§ Reading passage:
▼
As the health and humanitarian impacts of the COVID-19 pandemic evolve, so do the business and economic challenges. Companies need to continually strengthen their supply chain’s ability to predict and respond with agility during prolonged periods of uncertainty. That means balancing immediate needs with the longer-term goal of building an intelligent, customer-centric supply chain that is resilient and relevant.
At the same time, companies are under more pressure than ever to manage costs and address critical pinch points in supply chains without tying up capital. Enter the "zero-based" supply chain — a holistic way to drive profitability that emphasizes the future over the past.
Zero-basing works by scrutinizing end-to end supply-chain spending to reset a company’s cost baseline, rather than drawing from past data. Companies can identify substantial untapped value by applying it to every part of the supply chain.
▲
§ Data provided:
▼
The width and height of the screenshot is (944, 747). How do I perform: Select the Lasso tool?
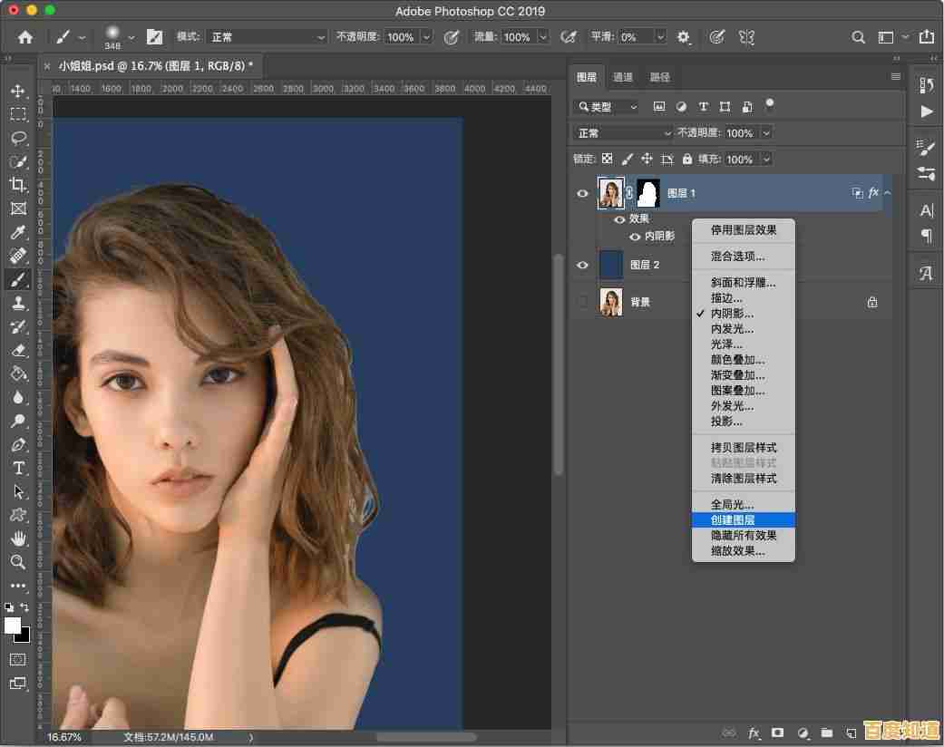point(18,138)
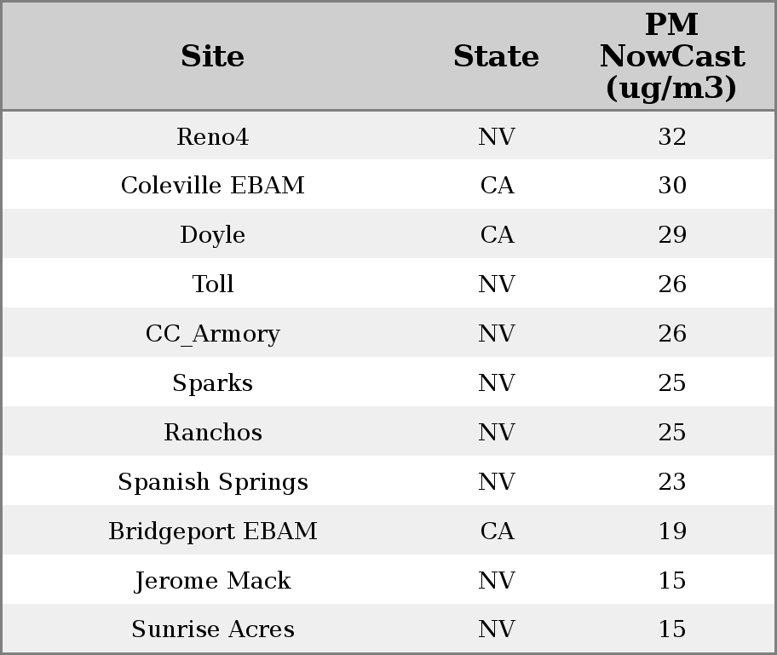Screen dimensions: 777x655
Task: Click the Bridgeport EBAM site entry
Action: tap(212, 531)
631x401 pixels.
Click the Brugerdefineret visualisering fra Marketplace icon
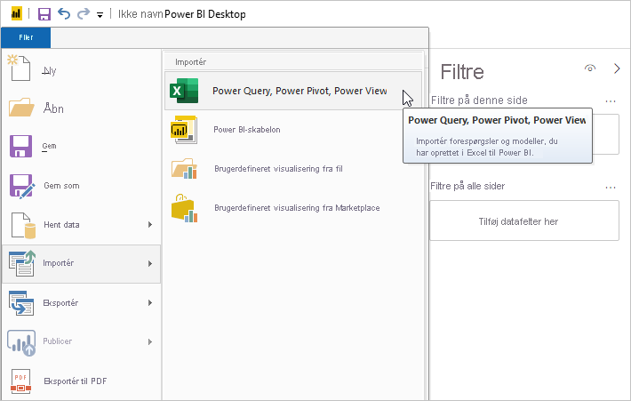click(x=184, y=207)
▲
Write out the passage on zero-based supply chains word for word, covering everything from "At the same" down to "the supply chain.". The records are separate material, unrelated to the passage on zero-based supply chains.

At the same time, companies are under more pressure than ever to manage costs and address critical pinch points in supply chains without tying up capital. Enter the "zero-based" supply chain — a holistic way to drive profitability that emphasizes the future over the past.
Zero-basing works by scrutinizing end-to end supply-chain spending to reset a company’s cost baseline, rather than drawing from past data. Companies can identify substantial untapped value by applying it to every part of the supply chain.